* [Pixel coordinate grounding data]
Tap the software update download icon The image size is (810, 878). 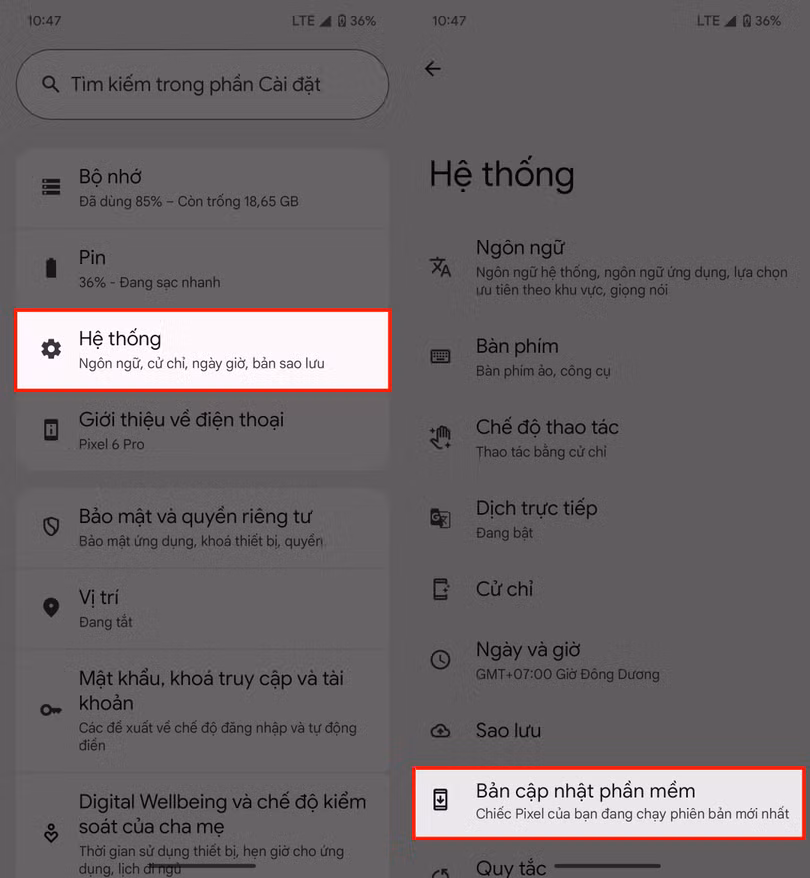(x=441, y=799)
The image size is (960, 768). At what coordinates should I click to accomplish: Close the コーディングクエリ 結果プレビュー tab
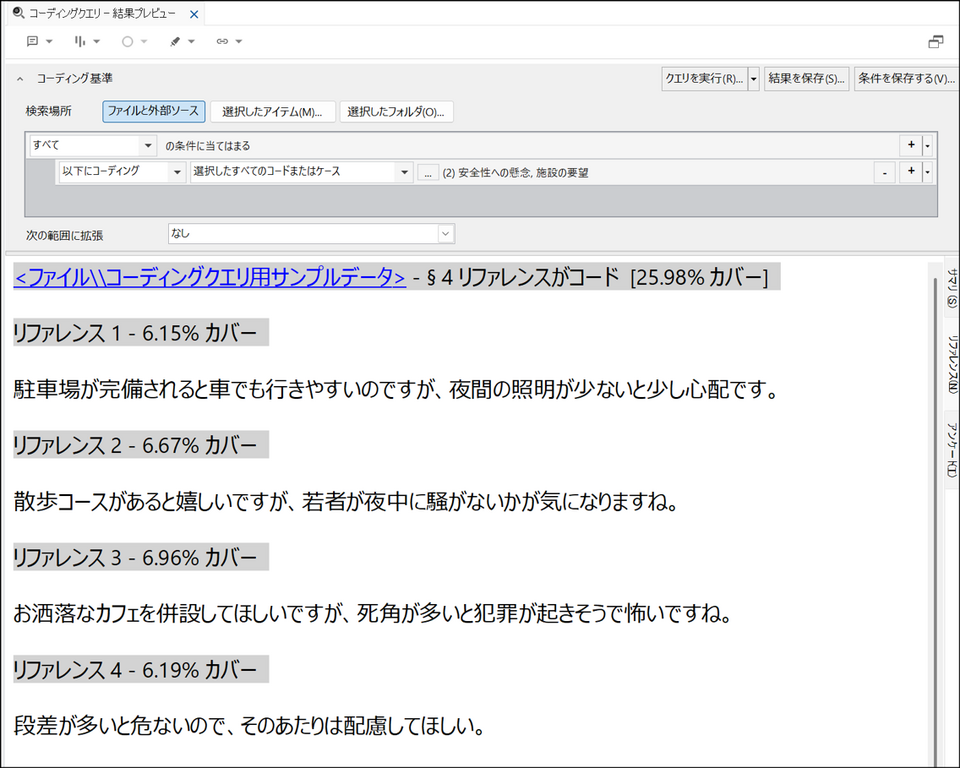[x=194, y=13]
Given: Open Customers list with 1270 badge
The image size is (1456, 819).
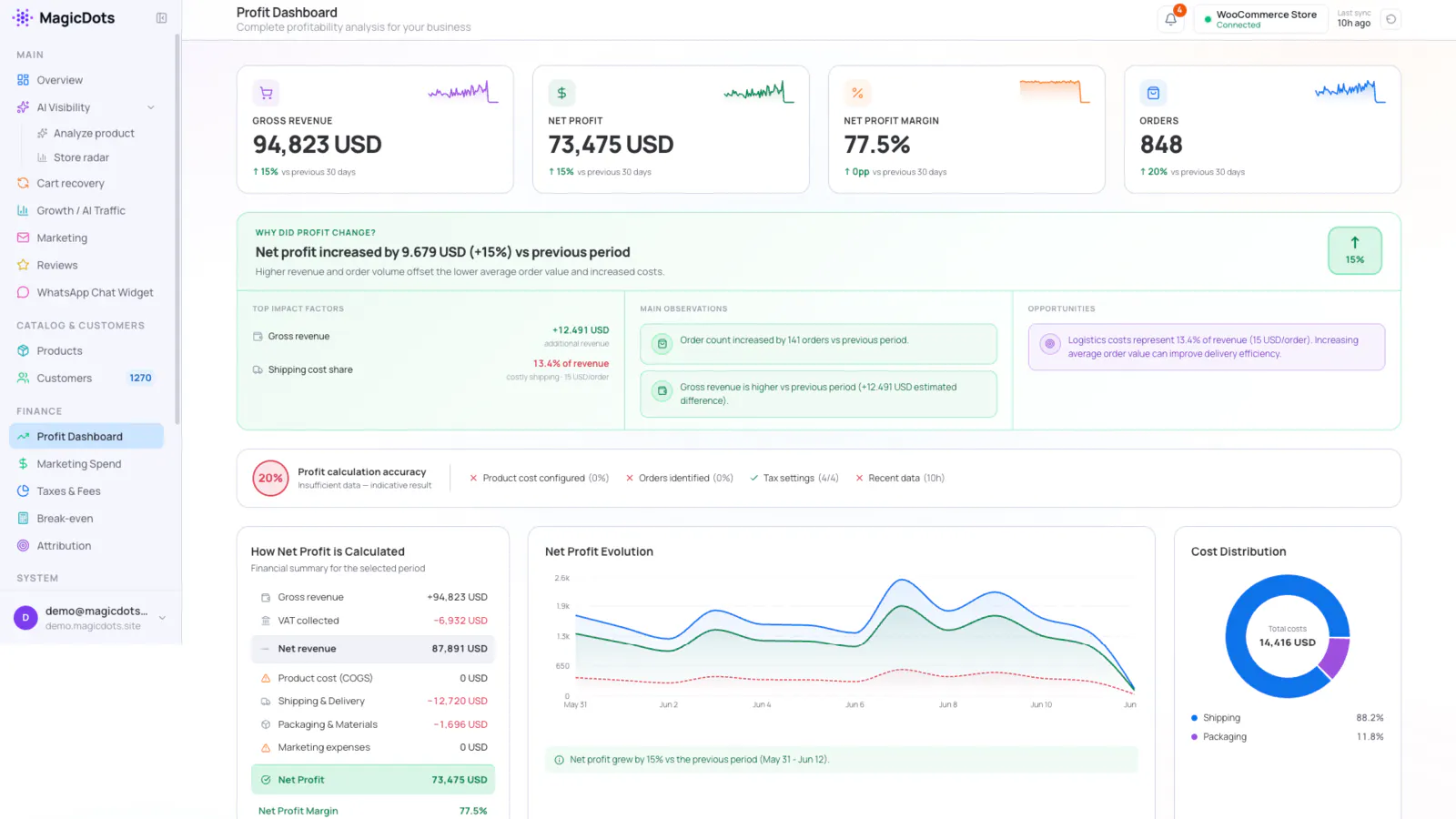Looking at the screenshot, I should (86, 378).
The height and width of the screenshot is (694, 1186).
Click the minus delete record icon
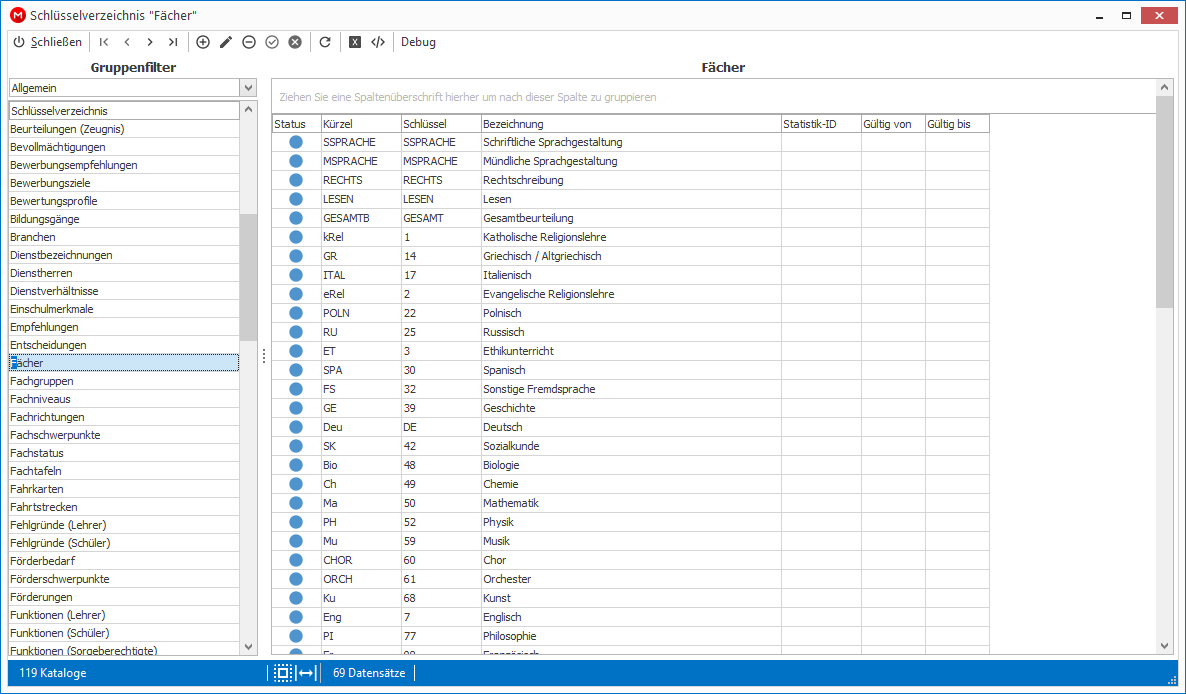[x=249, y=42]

* [The problem] An exact copy of the lines from the one with "Given: Open Customers list with 1270 badge" through the last line of the records, inclusive, is required, with all pictures left out.

* [Answer]
Given: Open Customers list with 1270 badge
The image size is (1456, 819).
Looking at the screenshot, I should (86, 378).
The height and width of the screenshot is (694, 1186).
Click the minus delete record icon
[x=249, y=42]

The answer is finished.